Związkowcy północnoamerykańskiego przemysłu motoryzacyjnego poświecą swoje przywileje, by ratować amerykańskie fabryki samochodów. Spójrzmy, ile miejsc pracy ulegnie likwidacji w tym kraju, jeśli stracimy ten przemysł – mówił szef United Auto Workers Ron Gettelfinger.

Wielka Trójka producentów samochodów z Detroit - General Motors, Ford i Chrysler - zobowiązały się do dramatycznej redukcji kosztów, aby otrzymać wsparcie rządowe na walkę ze skutkami globalnego kryzysu gospodarczego. General Motors podało ostatnio, że do końca miesiąca potrzebuje 4 mld dolarów, aby móc kontynuować produkcję.

Na cięcia w budżecie potrzebują jednak zgody związków. UAW zorganizował w środę pilne posiedzenie. Liczący około 139 tys. członków związek zgodził się m.in. na modyfikację wypłacających pensje zwolnionym pracownikom banków pracy oraz odłożenia w czasie wpłat składek na ubezpieczenia zdrowotne.

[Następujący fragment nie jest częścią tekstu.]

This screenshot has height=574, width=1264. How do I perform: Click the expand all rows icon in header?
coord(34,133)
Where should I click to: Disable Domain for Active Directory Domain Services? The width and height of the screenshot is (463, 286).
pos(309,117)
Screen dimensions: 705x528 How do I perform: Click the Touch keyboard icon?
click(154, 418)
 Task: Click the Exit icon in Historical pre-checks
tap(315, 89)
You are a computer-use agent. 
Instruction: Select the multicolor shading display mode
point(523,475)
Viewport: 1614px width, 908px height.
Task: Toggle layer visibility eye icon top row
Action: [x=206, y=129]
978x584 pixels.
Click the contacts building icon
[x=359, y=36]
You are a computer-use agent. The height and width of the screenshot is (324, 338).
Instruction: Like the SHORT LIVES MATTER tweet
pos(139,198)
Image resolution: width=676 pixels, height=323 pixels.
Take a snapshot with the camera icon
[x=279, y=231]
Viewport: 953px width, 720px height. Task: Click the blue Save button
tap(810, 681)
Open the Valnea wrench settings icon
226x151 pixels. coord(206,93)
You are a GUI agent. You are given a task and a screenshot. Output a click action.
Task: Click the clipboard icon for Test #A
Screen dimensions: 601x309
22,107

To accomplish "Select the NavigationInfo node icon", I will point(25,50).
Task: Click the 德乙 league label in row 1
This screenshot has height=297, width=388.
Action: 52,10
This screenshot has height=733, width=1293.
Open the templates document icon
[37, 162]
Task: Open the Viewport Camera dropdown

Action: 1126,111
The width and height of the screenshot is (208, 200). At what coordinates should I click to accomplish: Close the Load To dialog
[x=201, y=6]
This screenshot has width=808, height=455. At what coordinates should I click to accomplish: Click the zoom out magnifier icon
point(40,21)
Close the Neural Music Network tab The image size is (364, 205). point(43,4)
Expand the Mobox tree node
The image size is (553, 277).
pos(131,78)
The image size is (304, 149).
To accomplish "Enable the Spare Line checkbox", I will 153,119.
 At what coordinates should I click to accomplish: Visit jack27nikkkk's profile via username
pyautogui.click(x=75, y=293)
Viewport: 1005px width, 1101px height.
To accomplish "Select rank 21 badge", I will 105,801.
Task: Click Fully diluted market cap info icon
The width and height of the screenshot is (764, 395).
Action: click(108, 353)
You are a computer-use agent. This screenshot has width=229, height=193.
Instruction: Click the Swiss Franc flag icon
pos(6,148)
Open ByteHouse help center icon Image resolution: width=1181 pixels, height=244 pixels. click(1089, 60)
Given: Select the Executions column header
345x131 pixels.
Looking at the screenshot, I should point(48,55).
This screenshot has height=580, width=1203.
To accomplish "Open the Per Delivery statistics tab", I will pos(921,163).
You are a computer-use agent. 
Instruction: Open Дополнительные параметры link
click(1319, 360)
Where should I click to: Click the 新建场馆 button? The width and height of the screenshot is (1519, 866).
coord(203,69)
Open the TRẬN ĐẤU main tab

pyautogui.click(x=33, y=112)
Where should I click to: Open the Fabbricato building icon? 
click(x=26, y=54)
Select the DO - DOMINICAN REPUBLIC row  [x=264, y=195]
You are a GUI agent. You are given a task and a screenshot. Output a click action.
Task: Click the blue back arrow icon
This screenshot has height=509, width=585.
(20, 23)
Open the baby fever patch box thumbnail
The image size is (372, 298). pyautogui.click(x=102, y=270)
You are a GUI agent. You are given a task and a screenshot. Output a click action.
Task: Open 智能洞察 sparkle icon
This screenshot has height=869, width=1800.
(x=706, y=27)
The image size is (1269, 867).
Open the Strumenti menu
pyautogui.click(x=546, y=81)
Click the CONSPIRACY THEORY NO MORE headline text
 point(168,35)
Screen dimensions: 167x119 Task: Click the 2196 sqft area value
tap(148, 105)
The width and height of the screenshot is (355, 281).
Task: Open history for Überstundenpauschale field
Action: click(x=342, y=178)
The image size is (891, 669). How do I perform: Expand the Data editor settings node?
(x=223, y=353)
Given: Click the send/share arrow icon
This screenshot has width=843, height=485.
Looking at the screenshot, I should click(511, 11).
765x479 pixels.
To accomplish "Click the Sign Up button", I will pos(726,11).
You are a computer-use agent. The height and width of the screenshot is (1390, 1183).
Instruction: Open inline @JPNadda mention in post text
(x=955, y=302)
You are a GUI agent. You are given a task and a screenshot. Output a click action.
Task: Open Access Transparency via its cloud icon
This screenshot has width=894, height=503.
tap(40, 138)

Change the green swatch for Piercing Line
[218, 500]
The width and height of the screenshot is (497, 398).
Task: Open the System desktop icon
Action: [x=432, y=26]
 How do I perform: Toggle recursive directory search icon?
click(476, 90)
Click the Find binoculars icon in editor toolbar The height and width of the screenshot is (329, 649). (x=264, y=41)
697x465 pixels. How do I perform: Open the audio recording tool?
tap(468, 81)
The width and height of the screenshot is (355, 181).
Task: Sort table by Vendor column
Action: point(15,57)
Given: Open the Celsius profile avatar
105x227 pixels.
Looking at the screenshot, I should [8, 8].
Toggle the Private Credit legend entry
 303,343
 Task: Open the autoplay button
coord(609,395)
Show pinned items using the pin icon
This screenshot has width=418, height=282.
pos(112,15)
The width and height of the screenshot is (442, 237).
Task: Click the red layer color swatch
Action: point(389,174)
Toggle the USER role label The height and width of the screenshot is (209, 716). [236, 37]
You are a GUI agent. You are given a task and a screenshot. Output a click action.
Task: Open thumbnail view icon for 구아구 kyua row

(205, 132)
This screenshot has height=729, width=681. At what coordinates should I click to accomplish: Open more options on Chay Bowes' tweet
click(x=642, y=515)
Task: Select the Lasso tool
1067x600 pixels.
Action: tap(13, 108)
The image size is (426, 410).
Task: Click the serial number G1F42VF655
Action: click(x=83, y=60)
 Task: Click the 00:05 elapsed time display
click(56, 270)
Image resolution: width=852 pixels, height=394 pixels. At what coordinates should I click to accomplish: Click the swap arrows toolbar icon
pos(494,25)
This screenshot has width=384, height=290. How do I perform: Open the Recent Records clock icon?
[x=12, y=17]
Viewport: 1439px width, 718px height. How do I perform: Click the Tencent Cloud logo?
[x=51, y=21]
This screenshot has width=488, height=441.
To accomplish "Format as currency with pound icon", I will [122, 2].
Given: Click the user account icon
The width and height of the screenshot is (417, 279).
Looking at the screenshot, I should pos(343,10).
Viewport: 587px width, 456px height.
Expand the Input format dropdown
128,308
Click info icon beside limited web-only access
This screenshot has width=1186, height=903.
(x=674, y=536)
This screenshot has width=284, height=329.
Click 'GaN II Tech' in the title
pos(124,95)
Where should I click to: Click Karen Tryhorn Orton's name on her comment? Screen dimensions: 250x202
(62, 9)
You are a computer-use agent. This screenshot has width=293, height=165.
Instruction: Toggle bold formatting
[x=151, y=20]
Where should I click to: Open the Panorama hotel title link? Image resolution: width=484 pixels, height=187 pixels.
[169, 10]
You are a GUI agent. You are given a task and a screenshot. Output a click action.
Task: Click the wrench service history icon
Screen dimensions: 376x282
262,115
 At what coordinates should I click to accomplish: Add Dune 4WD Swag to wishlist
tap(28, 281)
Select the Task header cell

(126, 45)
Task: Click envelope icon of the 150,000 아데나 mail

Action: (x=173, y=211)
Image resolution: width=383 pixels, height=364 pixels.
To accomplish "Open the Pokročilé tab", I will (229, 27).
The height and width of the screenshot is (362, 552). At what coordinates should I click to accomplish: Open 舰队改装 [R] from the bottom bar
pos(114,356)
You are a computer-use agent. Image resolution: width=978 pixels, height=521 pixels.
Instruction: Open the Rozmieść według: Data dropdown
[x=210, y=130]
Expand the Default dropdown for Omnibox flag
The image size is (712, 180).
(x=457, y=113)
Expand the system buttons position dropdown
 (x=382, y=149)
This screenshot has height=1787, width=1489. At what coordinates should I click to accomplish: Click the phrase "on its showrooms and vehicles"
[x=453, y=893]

Prezesi trzech koncernów samochodowych czekają na kolejne przesłuchanie w amerykańskim Kongresie. Kongresmani mają rozpatrzyć w najbliższych dniach ich prośbę o pożyczkę 25 mld dolarów. Kierownictwo GM, Forda i Chryslera zamierza przekonać Kongres, że jeśli dojdzie do bankructwa ich przedsiębiorstw, zagrożone będą miliony miejsc pracy w całych Stanach Zjednoczonych. We wtorek wszystkie trzy koncerny ogłosiły plan restrukturyzacji, mający zapewnić, że pożyczka z budżetu, o którą zabiegają, nie będzie zmarnowana.